== Segment start ==

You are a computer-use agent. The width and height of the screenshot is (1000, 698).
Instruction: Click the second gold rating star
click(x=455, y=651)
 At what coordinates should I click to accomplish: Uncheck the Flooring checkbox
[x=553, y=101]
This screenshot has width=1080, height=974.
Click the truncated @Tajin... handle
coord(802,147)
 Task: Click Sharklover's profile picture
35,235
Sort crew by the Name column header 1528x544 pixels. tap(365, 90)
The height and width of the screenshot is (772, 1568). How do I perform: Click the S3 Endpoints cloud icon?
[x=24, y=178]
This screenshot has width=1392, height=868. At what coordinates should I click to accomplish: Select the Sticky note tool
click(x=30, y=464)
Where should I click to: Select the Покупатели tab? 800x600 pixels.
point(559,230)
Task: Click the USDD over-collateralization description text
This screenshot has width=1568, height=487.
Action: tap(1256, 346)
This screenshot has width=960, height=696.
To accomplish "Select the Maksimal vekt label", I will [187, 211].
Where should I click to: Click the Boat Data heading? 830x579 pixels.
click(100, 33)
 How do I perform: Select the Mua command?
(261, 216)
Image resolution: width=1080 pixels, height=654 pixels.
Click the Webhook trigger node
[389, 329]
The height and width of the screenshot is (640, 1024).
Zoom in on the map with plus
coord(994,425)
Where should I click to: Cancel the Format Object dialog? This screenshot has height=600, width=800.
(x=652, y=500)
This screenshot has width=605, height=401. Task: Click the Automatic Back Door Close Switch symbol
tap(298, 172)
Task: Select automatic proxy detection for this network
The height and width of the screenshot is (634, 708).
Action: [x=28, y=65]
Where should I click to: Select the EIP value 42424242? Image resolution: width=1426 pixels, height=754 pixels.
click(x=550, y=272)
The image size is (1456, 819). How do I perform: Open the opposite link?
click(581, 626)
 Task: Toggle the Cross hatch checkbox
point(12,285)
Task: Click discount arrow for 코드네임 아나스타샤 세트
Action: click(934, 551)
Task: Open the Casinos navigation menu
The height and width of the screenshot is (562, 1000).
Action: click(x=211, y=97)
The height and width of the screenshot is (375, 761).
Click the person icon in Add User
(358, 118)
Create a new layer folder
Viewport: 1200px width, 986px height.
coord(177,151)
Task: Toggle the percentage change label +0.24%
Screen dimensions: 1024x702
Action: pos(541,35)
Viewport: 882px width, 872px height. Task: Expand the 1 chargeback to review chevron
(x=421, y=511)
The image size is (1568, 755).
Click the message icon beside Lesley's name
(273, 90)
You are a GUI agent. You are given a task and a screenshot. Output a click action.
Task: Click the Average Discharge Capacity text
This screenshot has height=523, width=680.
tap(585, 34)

== Segment end ==

## Directions for this task:
Each entry above must be retyped exactly.

## Written answer:
You are a computer-use agent. The width and height of the screenshot is (1000, 698).
Instruction: Click the second gold rating star
click(x=455, y=651)
 At what coordinates should I click to accomplish: Uncheck the Flooring checkbox
[x=553, y=101]
This screenshot has width=1080, height=974.
Click the truncated @Tajin... handle
coord(802,147)
 Task: Click Sharklover's profile picture
35,235
Sort crew by the Name column header 1528x544 pixels. tap(365, 90)
The height and width of the screenshot is (772, 1568). How do I perform: Click the S3 Endpoints cloud icon?
[x=24, y=178]
This screenshot has width=1392, height=868. At what coordinates should I click to accomplish: Select the Sticky note tool
click(x=30, y=464)
Where should I click to: Select the Покупатели tab? 800x600 pixels.
point(559,230)
Task: Click the USDD over-collateralization description text
This screenshot has width=1568, height=487.
Action: tap(1256, 346)
This screenshot has width=960, height=696.
To accomplish "Select the Maksimal vekt label", I will [187, 211].
Where should I click to: Click the Boat Data heading? 830x579 pixels.
click(100, 33)
 How do I perform: Select the Mua command?
(261, 216)
Image resolution: width=1080 pixels, height=654 pixels.
Click the Webhook trigger node
[389, 329]
The height and width of the screenshot is (640, 1024).
Zoom in on the map with plus
coord(994,425)
Where should I click to: Cancel the Format Object dialog? This screenshot has height=600, width=800.
(x=652, y=500)
This screenshot has width=605, height=401. Task: Click the Automatic Back Door Close Switch symbol
tap(298, 172)
Task: Select automatic proxy detection for this network
The height and width of the screenshot is (634, 708).
Action: [x=28, y=65]
Where should I click to: Select the EIP value 42424242? Image resolution: width=1426 pixels, height=754 pixels.
click(x=550, y=272)
The image size is (1456, 819). How do I perform: Open the opposite link?
click(581, 626)
 Task: Toggle the Cross hatch checkbox
point(12,285)
Task: Click discount arrow for 코드네임 아나스타샤 세트
Action: click(934, 551)
Task: Open the Casinos navigation menu
The height and width of the screenshot is (562, 1000).
Action: click(x=211, y=97)
The height and width of the screenshot is (375, 761).
Click the person icon in Add User
(358, 118)
Create a new layer folder
Viewport: 1200px width, 986px height.
coord(177,151)
Task: Toggle the percentage change label +0.24%
Screen dimensions: 1024x702
Action: pos(541,35)
Viewport: 882px width, 872px height. Task: Expand the 1 chargeback to review chevron
(x=421, y=511)
The image size is (1568, 755).
Click the message icon beside Lesley's name
(273, 90)
You are a GUI agent. You are given a task and a screenshot. Output a click action.
Task: Click the Average Discharge Capacity text
This screenshot has height=523, width=680.
tap(585, 34)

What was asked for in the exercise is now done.